When you have a physical product like what we are driving which has a huge safety component to it, our focus is first and foremost on ensuring that we’re taking the privacy of our customers first and foremost in everything that we do. Ideally, we want to deliver very personalized services to you that recognizes your travel, not just your travel patterns, your preferences and so on, but we’re also highly regulated. Everything that we do to be hyper-personalized, also comes in with the constraints of working in a more regulated industry.

We’ve been implementing AI long before the term “AI” became cool to the rest of the industry. If you think about the number of flights, we have 6,000 flights a day, 600,000 people in the air every single day, it takes a significant amount of technology data processing, which cannot be done with the human mind. That’s what AI is. You’re using the computer to solve for problems that are highly data-oriented. Not just the operations but the supply chain that goes to make sure that the aircraft gets cleaned, that food gets delivered, that the bags get transferred. It’s poetry in motion that needs to happen every single time that a flight arrives and takes off. We do a lot of AI it’s just that probably we don’t go out and publicize it as much. AI is something that we’ve been doing for a long time.

Gen AI, now, is the next version of that. What can we do with generative AI to improve our productivity our efficiencies in terms of internal operations? That’s our big focus and eventually, I think once these questions about privacy and other things are addressed, you’ll start to see us and others drive more personalized offers using AI as well.

What keeps you awake at night during peak seasons of travel?

We talked about cybersecurity. That’s job number one.

But what keeps me awake at night is to ensure that technology is not the cause for our operation’s underperformance or for our customers having a poor experience at any part of the sale or the service process. Those are the two biggest pieces.

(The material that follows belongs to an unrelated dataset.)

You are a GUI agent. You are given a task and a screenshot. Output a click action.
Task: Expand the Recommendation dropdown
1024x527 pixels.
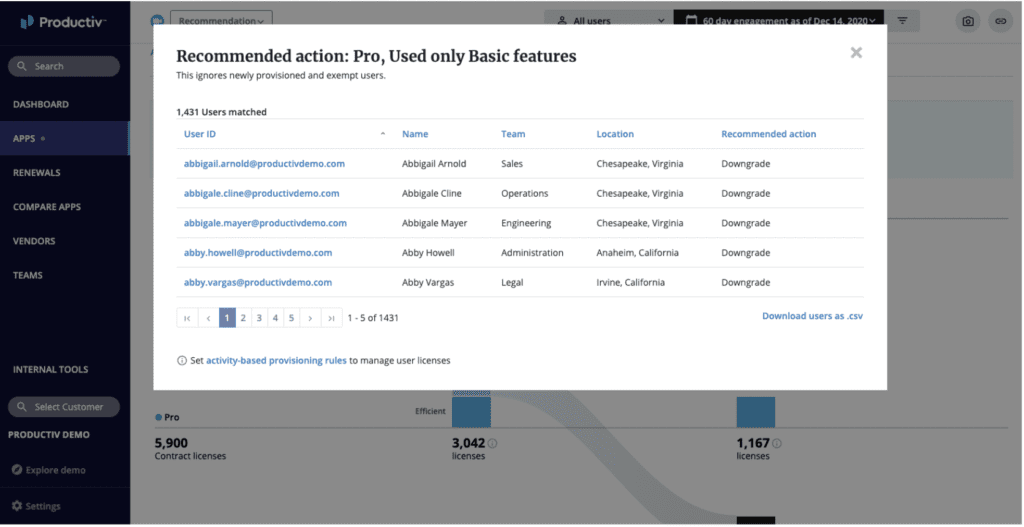[x=221, y=20]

We also have technology that serves team members. We all have laptops, we all have phones. That we can live with if we have an outage or so on but a customer cannot, should not, have to suffer an outage because of us. The same thing with our operations. As we get into peak summer, one of the main things that we have done ... we go in and make sure that we have tested the resiliency of our systems. We work with our vendors to let them know that this is a really critical period for us. We get even more careful about what implementations we drive.

As a technology team, we track thousands of changes in every product that we’re working on. The question is how many of these really can be impactful and can bring down our operations. Those that are really big changes, we put a lot of hyper-care around it, which means that we tested probably multiple times over, especially if you’re going to do something over the peak summer period.


©2024 The Dallas Morning News. Distributed by Tribune Content Agency, LLC.